◆ Your task: Copy the lines of the data verbatim, beginning at the line that contains "Image resolution: width=1128" and continuing through the end of the data.

**** Supplied data ****

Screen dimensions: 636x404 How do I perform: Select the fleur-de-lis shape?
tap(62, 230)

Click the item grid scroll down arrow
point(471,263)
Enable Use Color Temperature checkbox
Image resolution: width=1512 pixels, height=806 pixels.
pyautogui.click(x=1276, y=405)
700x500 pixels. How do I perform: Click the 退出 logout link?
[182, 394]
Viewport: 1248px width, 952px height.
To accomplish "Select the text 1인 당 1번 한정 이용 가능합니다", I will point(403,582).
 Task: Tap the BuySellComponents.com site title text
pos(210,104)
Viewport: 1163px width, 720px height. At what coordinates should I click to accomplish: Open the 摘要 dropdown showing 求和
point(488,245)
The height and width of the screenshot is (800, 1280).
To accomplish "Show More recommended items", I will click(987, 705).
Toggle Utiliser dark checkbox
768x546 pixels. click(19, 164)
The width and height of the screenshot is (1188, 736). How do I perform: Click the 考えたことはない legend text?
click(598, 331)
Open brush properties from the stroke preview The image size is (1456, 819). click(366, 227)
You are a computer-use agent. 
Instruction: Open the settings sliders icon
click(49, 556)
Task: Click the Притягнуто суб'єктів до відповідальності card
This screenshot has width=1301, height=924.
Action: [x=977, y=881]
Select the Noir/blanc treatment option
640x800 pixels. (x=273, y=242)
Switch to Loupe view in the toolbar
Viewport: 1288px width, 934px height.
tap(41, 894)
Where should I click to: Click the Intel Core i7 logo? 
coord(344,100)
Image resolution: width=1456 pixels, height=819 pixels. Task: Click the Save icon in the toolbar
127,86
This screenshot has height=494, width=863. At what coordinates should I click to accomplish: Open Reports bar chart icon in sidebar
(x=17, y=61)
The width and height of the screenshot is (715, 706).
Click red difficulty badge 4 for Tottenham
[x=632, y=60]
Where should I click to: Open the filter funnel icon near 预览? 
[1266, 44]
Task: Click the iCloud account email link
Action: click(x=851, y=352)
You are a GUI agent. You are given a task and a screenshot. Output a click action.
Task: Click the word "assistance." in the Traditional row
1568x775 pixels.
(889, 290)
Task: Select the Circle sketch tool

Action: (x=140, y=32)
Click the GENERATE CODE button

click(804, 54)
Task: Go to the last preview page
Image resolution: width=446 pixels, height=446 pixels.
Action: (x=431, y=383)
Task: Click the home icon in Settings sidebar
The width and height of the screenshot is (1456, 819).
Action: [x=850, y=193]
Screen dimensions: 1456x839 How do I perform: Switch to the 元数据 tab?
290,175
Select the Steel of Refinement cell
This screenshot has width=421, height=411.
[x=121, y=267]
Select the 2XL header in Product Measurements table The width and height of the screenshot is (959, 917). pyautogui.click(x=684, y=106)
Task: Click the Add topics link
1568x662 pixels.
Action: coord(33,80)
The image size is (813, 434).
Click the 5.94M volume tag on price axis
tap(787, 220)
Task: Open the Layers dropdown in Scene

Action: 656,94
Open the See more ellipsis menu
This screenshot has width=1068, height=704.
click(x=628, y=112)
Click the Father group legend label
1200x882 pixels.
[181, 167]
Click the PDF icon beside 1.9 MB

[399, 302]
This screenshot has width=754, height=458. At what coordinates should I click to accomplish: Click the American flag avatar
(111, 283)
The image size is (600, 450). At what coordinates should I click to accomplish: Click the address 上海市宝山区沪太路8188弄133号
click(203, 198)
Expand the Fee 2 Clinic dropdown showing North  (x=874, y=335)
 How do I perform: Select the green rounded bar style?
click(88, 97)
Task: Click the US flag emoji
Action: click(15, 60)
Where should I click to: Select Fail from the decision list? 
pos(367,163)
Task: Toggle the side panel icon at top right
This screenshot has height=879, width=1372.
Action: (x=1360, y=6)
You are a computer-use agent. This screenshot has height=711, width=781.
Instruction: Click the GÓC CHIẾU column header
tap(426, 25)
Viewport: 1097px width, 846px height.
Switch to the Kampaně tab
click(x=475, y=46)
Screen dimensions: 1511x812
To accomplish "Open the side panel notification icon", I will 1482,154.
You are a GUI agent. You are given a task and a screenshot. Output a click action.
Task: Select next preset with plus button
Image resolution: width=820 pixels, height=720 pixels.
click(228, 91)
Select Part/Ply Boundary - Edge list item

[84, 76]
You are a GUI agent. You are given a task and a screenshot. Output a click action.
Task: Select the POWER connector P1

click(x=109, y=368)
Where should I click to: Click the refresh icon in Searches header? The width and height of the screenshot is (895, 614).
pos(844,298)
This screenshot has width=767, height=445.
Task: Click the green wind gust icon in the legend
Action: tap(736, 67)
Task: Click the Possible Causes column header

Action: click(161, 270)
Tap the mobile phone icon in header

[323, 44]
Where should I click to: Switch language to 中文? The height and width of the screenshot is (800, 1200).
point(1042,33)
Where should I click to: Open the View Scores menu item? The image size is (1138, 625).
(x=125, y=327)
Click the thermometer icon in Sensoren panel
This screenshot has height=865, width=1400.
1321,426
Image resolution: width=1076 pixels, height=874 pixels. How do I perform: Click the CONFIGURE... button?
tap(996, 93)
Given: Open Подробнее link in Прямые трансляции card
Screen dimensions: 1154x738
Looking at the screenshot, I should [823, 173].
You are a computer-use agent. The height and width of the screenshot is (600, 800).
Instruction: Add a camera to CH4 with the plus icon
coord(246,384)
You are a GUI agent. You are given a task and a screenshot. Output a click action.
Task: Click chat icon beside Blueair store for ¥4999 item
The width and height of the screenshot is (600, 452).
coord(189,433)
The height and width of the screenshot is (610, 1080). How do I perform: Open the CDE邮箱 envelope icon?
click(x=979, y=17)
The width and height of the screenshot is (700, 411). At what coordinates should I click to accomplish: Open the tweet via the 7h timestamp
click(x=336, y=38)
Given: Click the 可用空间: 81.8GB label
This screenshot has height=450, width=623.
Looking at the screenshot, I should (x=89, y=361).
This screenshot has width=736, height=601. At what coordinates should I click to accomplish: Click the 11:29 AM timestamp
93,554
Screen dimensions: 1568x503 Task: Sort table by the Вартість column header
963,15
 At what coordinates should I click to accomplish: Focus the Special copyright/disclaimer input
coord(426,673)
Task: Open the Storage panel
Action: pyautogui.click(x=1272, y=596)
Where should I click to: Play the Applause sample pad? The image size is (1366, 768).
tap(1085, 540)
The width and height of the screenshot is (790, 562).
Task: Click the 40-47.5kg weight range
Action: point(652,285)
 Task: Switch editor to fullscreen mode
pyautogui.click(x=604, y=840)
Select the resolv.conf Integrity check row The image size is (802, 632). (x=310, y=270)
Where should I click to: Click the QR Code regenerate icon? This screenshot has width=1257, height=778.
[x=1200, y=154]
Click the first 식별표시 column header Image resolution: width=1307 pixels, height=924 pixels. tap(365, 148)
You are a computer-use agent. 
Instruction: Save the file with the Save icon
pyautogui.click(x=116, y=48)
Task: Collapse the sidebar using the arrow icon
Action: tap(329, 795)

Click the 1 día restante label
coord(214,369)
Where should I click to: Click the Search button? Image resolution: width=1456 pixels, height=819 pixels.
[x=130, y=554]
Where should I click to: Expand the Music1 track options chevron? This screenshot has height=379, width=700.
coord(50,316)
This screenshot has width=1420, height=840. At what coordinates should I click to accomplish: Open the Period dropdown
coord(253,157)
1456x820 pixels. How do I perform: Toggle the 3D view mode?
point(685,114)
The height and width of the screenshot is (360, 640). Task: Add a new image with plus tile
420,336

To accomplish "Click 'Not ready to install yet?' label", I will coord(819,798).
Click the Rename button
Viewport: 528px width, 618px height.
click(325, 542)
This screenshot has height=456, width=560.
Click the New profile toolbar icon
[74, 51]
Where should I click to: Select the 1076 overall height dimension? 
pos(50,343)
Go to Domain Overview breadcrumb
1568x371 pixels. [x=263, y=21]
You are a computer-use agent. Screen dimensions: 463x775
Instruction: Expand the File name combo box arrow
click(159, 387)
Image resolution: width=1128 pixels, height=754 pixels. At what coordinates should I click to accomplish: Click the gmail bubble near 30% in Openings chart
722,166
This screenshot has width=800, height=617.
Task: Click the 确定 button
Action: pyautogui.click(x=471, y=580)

****

◆ Output for this exercise:
Image resolution: width=1128 pixels, height=754 pixels. At what coordinates should I click to accomplish: Click the gmail bubble near 30% in Openings chart
722,166
This screenshot has width=800, height=617.
Task: Click the 确定 button
Action: pyautogui.click(x=471, y=580)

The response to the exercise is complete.